● What needs to be done:
Put the records below into a numbered list, leaving out the blank lines and the pictures.

● Records shown:
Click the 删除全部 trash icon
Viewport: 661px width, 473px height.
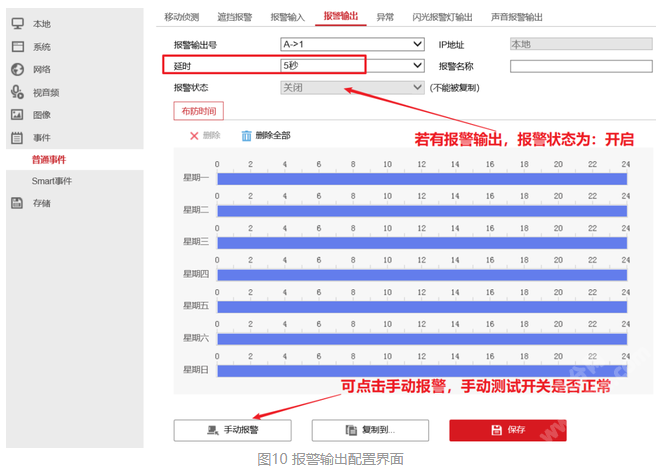tap(246, 135)
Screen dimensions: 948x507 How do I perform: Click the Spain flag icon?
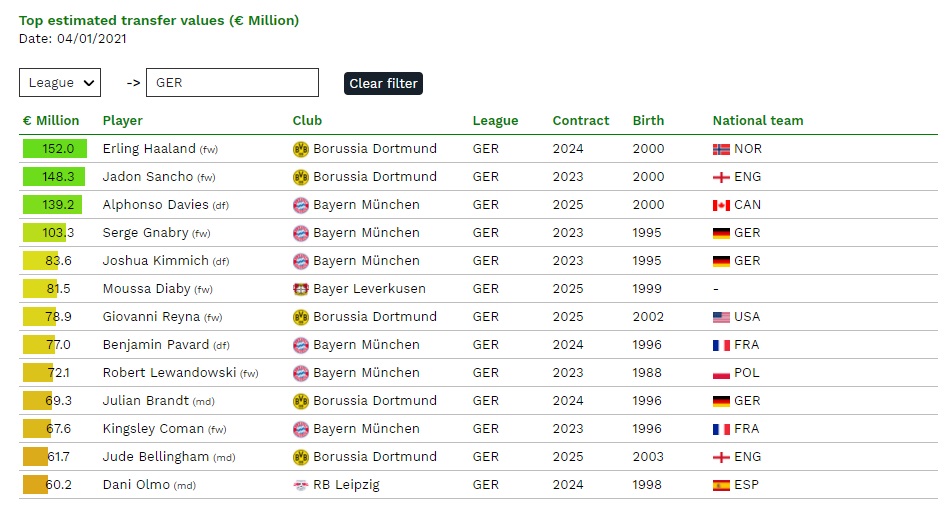tap(721, 485)
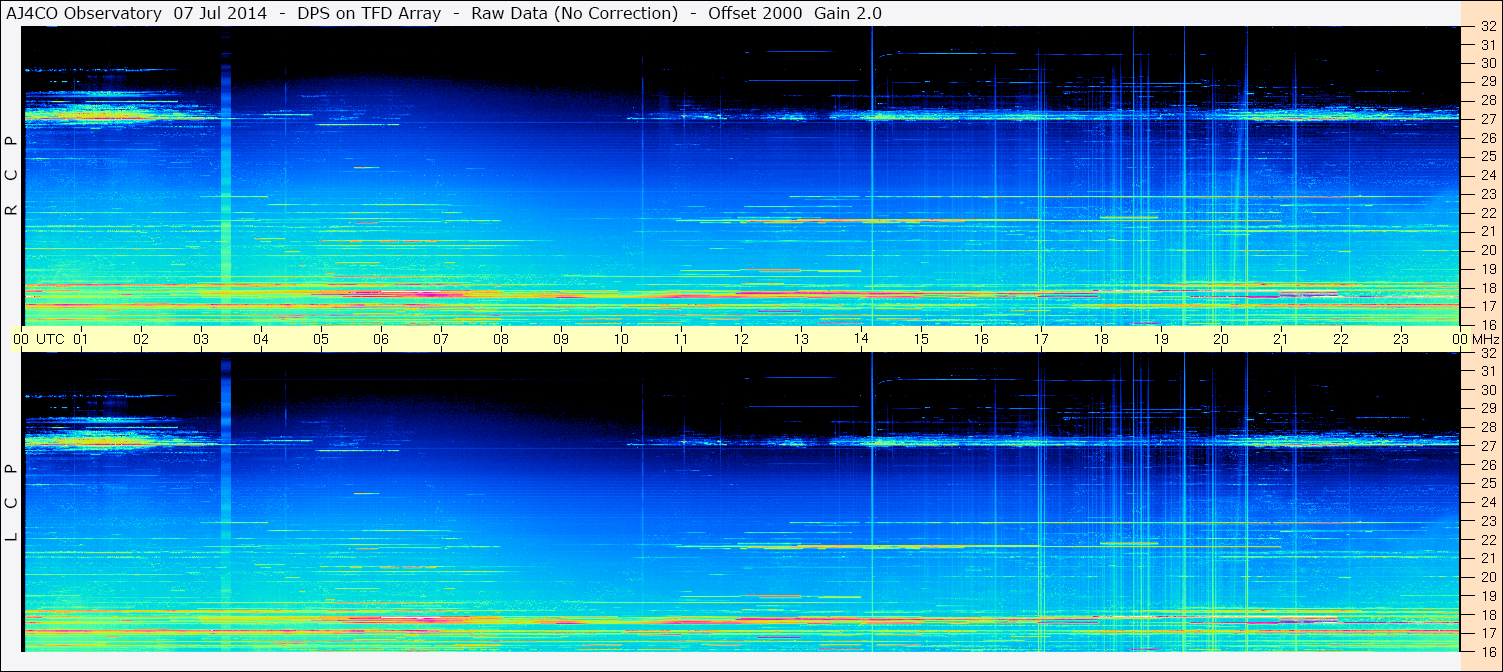Click the UTC label on time axis

(50, 339)
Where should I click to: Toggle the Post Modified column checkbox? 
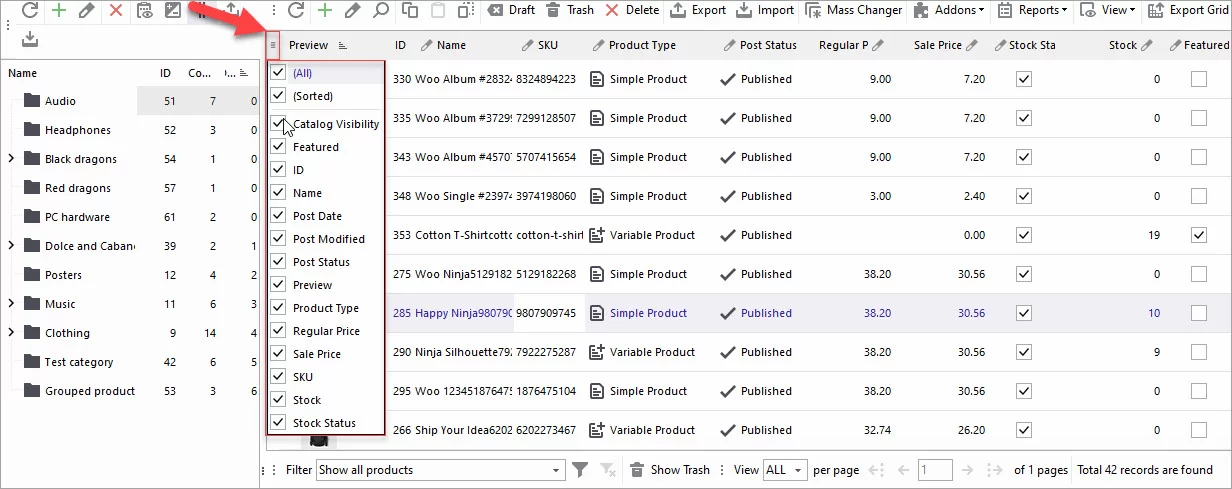279,239
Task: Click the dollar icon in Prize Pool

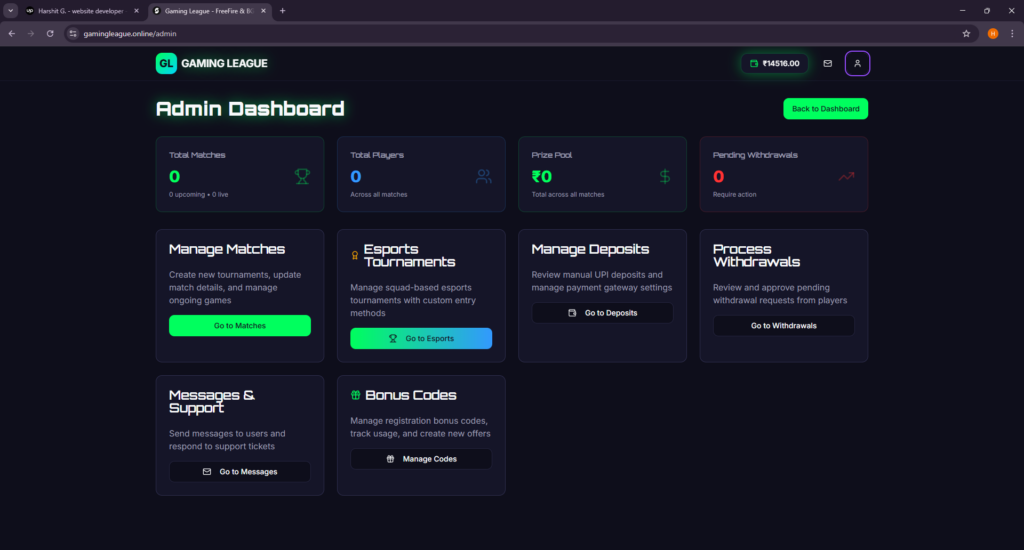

● Solved problem:
1. Click the 删除全部 trash icon
2. Viewport: 661px width, 473px height.
3. tap(246, 135)
4. Screen dimensions: 948x507 How do I perform: Click the Spain flag icon?
5. tap(721, 485)
6. Click the UTC label on time axis
7. (50, 339)
8. Where should I click to: Toggle the Post Modified column checkbox? 
9. 279,239
10. Task: Click the dollar icon in Prize Pool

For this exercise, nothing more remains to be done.